On Women Of Nobility In 18th Century Russia, by Eva Stachniak
The women of the Age of Reason have captured my imagination. Their voices sound much closer to our contemporary sensibilities than the voices of their daughters and grand-daughters. For starters, they are not coy about their sexuality. The eighteenth century women would’ve found the Victorian ideal of a woman as “angel of the house” separated from the desires of the flesh odd or even preposterous. Many among them, especially if they had the luck of being born or married into aristocratic families, claimed an active role in the misogynous male world and were quite successful in their endeavours.

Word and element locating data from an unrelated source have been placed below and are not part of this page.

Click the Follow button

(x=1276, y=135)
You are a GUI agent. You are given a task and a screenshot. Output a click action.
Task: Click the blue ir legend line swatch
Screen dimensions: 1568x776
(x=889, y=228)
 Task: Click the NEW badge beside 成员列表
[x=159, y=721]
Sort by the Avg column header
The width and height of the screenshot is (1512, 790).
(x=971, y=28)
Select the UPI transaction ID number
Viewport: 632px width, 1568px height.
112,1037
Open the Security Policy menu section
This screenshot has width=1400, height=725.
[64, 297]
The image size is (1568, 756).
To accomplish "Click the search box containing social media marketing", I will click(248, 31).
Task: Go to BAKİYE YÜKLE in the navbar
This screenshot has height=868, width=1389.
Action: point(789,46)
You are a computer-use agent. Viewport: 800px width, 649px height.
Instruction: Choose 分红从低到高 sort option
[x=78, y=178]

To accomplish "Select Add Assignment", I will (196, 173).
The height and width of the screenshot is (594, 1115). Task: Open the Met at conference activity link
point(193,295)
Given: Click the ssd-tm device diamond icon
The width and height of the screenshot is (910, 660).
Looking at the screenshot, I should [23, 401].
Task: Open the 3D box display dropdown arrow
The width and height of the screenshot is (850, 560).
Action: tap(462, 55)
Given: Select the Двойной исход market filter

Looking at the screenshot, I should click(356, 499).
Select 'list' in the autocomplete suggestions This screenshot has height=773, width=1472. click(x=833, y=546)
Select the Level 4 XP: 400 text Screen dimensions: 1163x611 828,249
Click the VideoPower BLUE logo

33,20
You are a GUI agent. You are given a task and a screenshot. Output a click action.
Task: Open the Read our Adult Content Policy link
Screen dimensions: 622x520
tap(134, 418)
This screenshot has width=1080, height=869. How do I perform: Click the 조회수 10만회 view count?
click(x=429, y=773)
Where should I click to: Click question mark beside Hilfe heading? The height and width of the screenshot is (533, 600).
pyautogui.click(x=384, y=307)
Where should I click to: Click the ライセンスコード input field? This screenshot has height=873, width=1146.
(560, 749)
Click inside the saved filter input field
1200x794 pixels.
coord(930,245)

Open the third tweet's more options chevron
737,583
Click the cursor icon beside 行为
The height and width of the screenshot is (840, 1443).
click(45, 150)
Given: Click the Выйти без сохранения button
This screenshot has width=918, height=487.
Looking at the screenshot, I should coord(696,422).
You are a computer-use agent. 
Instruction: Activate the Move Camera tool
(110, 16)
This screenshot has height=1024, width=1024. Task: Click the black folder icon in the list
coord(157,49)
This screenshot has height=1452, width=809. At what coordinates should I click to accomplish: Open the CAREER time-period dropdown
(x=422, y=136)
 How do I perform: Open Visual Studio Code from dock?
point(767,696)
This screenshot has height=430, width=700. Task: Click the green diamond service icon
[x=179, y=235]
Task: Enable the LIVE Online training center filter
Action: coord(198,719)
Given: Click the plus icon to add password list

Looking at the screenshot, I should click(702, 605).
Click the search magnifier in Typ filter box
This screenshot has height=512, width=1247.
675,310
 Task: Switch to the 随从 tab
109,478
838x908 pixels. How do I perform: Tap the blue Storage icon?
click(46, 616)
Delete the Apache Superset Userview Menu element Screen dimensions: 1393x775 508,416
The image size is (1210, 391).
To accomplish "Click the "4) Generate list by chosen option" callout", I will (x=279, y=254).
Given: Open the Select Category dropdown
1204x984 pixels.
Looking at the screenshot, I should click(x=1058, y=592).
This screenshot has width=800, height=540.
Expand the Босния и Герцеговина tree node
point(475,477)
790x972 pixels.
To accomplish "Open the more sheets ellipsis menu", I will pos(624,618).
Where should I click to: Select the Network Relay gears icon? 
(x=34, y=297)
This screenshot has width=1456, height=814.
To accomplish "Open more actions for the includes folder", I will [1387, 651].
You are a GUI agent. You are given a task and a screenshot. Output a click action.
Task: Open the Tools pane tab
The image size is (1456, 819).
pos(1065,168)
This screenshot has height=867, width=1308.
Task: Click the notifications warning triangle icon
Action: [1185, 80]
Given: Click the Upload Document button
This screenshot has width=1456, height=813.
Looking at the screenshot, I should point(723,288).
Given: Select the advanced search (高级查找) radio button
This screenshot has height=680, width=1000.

I am particularly interested in the women of Russian nobility. It was Peter the Great (1682-1725) who forcibly removed them from their secluded position inside the home (terem), brought them into salons, dressed them in Western clothes and fostered their participation in the social life. Suddenly they found themselves obliged to entertain guests, conduct conversations with men who were not their husbands or relatives, and appear in public at various court functions. These were not popular measures. The majority of the Russian society took to them with fear and reluctance. There was talk of shamelessness, of the decline of morals and of the dangers to the soul, but by the time Catherine the Great ascended to the throne in 1762 Russian ‘elite’ women were well used to their new freedoms.
Having left their domestic seclusion, the Russian women began to take an active role in Russian life. It helped that in the eighteenth century Russia enjoyed a sequence of female rulers: Peter the Great’s wife succeeded him as Empress Catherine I. Later and his youngest daughter ruled Russia from 1742-61 as Empress Elizabeth Petrovna. Then came the thirty-four year long rule of Catherine the Great.
In Catherinian Russia, women were a fixture of the court and public life. They actively participated in all court events, threw themselves into charitable work, founded and cared for educational institutions, and ran their estates. They enjoyed more property rights than Western women and their growing confidence brought spectacular results. Princess Ekaterina Dashkova who thought herself Catherine the Great’s best friend, perhaps with too much self-confidence, can serve as an example. Widowed early in life, she never re-married. She not only became an active and very successful manager of her own estates but also became Director of the Russian Imperial Academy of Sciences in St. Petersburg, the first woman in the world to lead a national science academy. She was also a founder of the Imperial Academy of the Russian Language which in the years 1789–1794 was engaged in compiling the six-volume Academic Dictionary of the Russian Language.
What did foreign visitors to Russia make of this new confidence of the Russian noblewomen? Through my research for The Winter Palace, I found out that many Western men found the Russian women too confident, too free and too independent. Charles Masson, in his Secret Memoirs of the Court of Petersburg, chastises them as being unnatural and masculine, and of “assuming superiority over men”. Western women were far more impressed by what they saw. As Princess Dashkova’s Irish house guest, Martha Wilmot, put it: “Russian women enjoy more rights and more independence than the women of the West.”